■ SOURCE MATERIAL ■

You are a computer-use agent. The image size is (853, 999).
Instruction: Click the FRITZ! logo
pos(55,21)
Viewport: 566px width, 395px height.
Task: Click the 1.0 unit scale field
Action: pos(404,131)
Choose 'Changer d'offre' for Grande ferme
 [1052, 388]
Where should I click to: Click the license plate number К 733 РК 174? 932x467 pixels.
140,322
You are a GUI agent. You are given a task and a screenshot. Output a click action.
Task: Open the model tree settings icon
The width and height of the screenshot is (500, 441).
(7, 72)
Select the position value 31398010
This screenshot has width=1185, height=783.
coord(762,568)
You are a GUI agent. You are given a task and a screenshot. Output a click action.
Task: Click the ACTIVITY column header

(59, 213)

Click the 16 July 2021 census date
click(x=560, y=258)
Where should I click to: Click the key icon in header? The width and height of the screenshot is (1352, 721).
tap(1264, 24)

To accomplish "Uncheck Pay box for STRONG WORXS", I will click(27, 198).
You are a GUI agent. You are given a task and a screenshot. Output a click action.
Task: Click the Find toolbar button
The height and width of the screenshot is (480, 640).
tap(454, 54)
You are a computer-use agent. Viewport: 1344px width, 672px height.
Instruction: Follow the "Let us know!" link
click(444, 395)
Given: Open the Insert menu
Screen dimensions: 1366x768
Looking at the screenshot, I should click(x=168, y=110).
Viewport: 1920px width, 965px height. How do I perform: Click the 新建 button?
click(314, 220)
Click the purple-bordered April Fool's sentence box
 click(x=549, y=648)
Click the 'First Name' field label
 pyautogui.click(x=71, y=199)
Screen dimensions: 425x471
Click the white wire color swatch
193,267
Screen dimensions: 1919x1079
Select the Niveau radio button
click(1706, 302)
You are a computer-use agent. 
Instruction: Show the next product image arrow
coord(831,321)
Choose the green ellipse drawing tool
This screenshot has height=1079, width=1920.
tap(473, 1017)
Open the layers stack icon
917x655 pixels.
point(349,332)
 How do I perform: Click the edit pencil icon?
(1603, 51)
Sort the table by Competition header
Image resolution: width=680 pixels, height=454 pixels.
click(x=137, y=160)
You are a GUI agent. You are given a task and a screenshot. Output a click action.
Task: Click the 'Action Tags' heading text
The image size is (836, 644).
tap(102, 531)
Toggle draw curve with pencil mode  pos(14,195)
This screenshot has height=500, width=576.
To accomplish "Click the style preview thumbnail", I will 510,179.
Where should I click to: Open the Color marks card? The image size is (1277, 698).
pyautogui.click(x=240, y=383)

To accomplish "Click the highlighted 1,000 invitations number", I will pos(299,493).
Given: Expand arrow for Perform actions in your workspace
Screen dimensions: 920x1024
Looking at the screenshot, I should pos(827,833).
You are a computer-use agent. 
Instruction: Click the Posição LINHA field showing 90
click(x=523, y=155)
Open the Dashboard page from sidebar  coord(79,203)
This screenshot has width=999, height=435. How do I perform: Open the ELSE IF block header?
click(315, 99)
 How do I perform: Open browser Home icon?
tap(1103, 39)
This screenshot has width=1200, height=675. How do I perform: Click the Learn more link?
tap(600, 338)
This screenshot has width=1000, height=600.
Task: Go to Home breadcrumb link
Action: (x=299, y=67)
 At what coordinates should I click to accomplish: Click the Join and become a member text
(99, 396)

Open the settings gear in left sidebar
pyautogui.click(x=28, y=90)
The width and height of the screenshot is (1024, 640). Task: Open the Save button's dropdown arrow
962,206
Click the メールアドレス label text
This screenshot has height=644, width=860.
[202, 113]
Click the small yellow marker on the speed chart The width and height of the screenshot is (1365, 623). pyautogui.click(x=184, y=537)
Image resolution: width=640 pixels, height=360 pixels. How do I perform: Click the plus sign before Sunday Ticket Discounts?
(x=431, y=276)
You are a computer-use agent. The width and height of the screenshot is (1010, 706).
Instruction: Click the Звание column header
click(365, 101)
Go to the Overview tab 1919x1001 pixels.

■ TASK ITEM ■
Could you produce an exact copy of the whole listing?

■ RESULT FOR THIS EXERCISE ■
You are a computer-use agent. The image size is (853, 999).
Instruction: Click the FRITZ! logo
pos(55,21)
Viewport: 566px width, 395px height.
Task: Click the 1.0 unit scale field
Action: pos(404,131)
Choose 'Changer d'offre' for Grande ferme
 [1052, 388]
Where should I click to: Click the license plate number К 733 РК 174? 932x467 pixels.
140,322
You are a GUI agent. You are given a task and a screenshot. Output a click action.
Task: Open the model tree settings icon
The width and height of the screenshot is (500, 441).
(7, 72)
Select the position value 31398010
This screenshot has width=1185, height=783.
coord(762,568)
You are a GUI agent. You are given a task and a screenshot. Output a click action.
Task: Click the ACTIVITY column header

(59, 213)

Click the 16 July 2021 census date
click(x=560, y=258)
Where should I click to: Click the key icon in header? The width and height of the screenshot is (1352, 721).
tap(1264, 24)

To accomplish "Uncheck Pay box for STRONG WORXS", I will click(27, 198).
You are a GUI agent. You are given a task and a screenshot. Output a click action.
Task: Click the Find toolbar button
The height and width of the screenshot is (480, 640).
tap(454, 54)
You are a computer-use agent. Viewport: 1344px width, 672px height.
Instruction: Follow the "Let us know!" link
click(444, 395)
Given: Open the Insert menu
Screen dimensions: 1366x768
Looking at the screenshot, I should click(x=168, y=110).
Viewport: 1920px width, 965px height. How do I perform: Click the 新建 button?
click(314, 220)
Click the purple-bordered April Fool's sentence box
 click(x=549, y=648)
Click the 'First Name' field label
 pyautogui.click(x=71, y=199)
Screen dimensions: 425x471
Click the white wire color swatch
193,267
Screen dimensions: 1919x1079
Select the Niveau radio button
click(1706, 302)
You are a computer-use agent. 
Instruction: Show the next product image arrow
coord(831,321)
Choose the green ellipse drawing tool
This screenshot has height=1079, width=1920.
tap(473, 1017)
Open the layers stack icon
917x655 pixels.
point(349,332)
 How do I perform: Click the edit pencil icon?
(1603, 51)
Sort the table by Competition header
Image resolution: width=680 pixels, height=454 pixels.
click(x=137, y=160)
You are a GUI agent. You are given a task and a screenshot. Output a click action.
Task: Click the 'Action Tags' heading text
The image size is (836, 644).
tap(102, 531)
Toggle draw curve with pencil mode  pos(14,195)
This screenshot has height=500, width=576.
To accomplish "Click the style preview thumbnail", I will 510,179.
Where should I click to: Open the Color marks card? The image size is (1277, 698).
pyautogui.click(x=240, y=383)

To accomplish "Click the highlighted 1,000 invitations number", I will pos(299,493).
Given: Expand arrow for Perform actions in your workspace
Screen dimensions: 920x1024
Looking at the screenshot, I should pos(827,833).
You are a computer-use agent. 
Instruction: Click the Posição LINHA field showing 90
click(x=523, y=155)
Open the Dashboard page from sidebar  coord(79,203)
This screenshot has width=999, height=435. How do I perform: Open the ELSE IF block header?
click(315, 99)
 How do I perform: Open browser Home icon?
tap(1103, 39)
This screenshot has width=1200, height=675. How do I perform: Click the Learn more link?
tap(600, 338)
This screenshot has width=1000, height=600.
Task: Go to Home breadcrumb link
Action: (x=299, y=67)
 At what coordinates should I click to accomplish: Click the Join and become a member text
(99, 396)

Open the settings gear in left sidebar
pyautogui.click(x=28, y=90)
The width and height of the screenshot is (1024, 640). Task: Open the Save button's dropdown arrow
962,206
Click the メールアドレス label text
This screenshot has height=644, width=860.
[202, 113]
Click the small yellow marker on the speed chart The width and height of the screenshot is (1365, 623). pyautogui.click(x=184, y=537)
Image resolution: width=640 pixels, height=360 pixels. How do I perform: Click the plus sign before Sunday Ticket Discounts?
(x=431, y=276)
You are a computer-use agent. The width and height of the screenshot is (1010, 706).
Instruction: Click the Звание column header
click(365, 101)
Go to the Overview tab 1919x1001 pixels.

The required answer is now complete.